Examinations change for rape victims

Victims of sexual crime will be spared having to undergo medical examinations in police offices as part of a new pilot project.

As it stands, individuals who report a rape or sexual assault in the west of Scotland are taken to Archway, the country’s only sexual assault referral centre, for a medical examination.

Should the unit be unavailable for any reason, police have often been forced to revert to the previous practice of conducting examinations in police offices.

Detective Superintendent Louise Raphael, who heads up the national rape taskforce at Police Scotland, admits the practice is “more common than we would like to see”.

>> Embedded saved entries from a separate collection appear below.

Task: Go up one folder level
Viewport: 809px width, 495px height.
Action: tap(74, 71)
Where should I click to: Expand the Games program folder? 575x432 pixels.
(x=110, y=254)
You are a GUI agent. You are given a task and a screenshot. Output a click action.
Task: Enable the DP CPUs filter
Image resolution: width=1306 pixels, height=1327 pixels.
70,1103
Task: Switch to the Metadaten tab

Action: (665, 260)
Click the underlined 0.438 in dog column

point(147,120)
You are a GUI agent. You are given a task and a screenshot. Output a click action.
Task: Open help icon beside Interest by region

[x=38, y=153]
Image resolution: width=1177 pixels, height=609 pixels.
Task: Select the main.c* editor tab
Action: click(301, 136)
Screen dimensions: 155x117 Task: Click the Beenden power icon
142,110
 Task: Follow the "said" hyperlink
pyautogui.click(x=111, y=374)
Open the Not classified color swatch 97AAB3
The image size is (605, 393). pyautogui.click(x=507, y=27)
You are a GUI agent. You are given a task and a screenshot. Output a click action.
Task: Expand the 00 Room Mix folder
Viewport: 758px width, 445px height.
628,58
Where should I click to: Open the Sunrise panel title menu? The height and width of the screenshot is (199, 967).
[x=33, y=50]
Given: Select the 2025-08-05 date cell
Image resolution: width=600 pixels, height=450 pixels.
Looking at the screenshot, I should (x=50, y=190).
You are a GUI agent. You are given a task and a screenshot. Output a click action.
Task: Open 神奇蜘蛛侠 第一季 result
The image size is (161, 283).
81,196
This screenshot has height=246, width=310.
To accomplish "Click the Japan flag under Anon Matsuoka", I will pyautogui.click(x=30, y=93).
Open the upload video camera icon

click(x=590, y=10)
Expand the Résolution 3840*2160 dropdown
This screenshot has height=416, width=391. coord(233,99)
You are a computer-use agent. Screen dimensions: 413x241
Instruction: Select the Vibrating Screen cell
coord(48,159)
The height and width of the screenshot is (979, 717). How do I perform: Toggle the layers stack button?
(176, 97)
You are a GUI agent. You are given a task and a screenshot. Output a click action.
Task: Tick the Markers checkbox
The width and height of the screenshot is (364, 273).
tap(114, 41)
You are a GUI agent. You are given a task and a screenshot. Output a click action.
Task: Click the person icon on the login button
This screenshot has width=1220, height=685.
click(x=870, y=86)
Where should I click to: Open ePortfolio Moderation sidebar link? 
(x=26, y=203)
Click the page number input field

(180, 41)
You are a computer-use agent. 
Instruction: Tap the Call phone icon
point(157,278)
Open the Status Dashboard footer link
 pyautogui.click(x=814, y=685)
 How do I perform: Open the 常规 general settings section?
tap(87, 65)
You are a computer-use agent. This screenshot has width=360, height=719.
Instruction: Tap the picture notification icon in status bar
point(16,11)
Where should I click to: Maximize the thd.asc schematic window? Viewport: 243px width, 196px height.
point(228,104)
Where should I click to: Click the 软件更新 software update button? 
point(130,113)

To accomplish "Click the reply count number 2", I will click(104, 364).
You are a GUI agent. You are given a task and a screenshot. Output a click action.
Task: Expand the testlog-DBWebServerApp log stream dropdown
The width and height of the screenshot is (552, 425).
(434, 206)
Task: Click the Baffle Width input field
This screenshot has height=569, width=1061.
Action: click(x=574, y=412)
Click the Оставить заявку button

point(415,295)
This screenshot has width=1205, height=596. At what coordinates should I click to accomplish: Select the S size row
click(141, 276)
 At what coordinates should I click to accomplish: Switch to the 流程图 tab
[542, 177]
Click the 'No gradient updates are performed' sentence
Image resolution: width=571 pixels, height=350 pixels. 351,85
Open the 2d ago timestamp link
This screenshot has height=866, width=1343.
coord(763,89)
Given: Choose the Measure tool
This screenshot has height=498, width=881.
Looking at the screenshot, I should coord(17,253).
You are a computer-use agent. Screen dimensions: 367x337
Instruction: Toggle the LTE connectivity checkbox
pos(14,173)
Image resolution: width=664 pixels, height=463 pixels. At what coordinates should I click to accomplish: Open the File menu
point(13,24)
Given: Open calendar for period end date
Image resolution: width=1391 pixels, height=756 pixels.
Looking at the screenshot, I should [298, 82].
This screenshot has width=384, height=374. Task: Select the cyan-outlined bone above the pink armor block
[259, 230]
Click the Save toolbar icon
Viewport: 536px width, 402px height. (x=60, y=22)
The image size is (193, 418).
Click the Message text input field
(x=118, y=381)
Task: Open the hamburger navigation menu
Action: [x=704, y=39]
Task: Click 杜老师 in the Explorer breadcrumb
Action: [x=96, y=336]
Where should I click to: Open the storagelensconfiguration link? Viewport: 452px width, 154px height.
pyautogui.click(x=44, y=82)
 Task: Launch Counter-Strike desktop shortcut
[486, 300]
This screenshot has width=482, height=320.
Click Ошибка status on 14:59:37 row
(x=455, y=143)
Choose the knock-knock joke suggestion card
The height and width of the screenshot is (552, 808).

“What we don’t want to see in this day and age is medical examinations taking place in police offices,” she says.

“There are a lot of police offices that have got a certain area set aside and you wouldn’t recognise them as being a police office. But, nonetheless, I think in this day and age, it’s not appropriate for victims to be taken to a police office to get medically examined.”

Forensic medical provision to victims of sexual crime transferred from the police to the NHS on 1 April.

As part of that transfer, Police Scotland has struck an agreement with NHS Lanarkshire that means, in the event of Archway not being accessible, examinations will be carried out in hospital instead.

“The pilot that we have embarked on with Lanarkshire is that, rather than using Motherwell police office as an examination suite, to utilise Wishaw General Hospital. It is just changing the location – everything else stays the same, but the NHS is providing that facility.

“It is a much more anonymised process because it is a 24-hour service within the hospital environment so you could be in there for anything. It’s a clinical environment [and] it is a much more appropriate environment than a police office.

“We’re embarking on that as a trial period to see how that works. And clearly if that works as we would expect it to work, then that starts to become a model that could be replicated elsewhere throughout Scotland.”

Meanwhile, Holyrood can confirm that two new members have been added to a review group assessing safeguards in the event that corroboration is abolished.

Lord Bonomy’s reference group, which held its first meeting on 7 April, now features representation from Rape Crisis Scotland and Scottish Women’s Aid.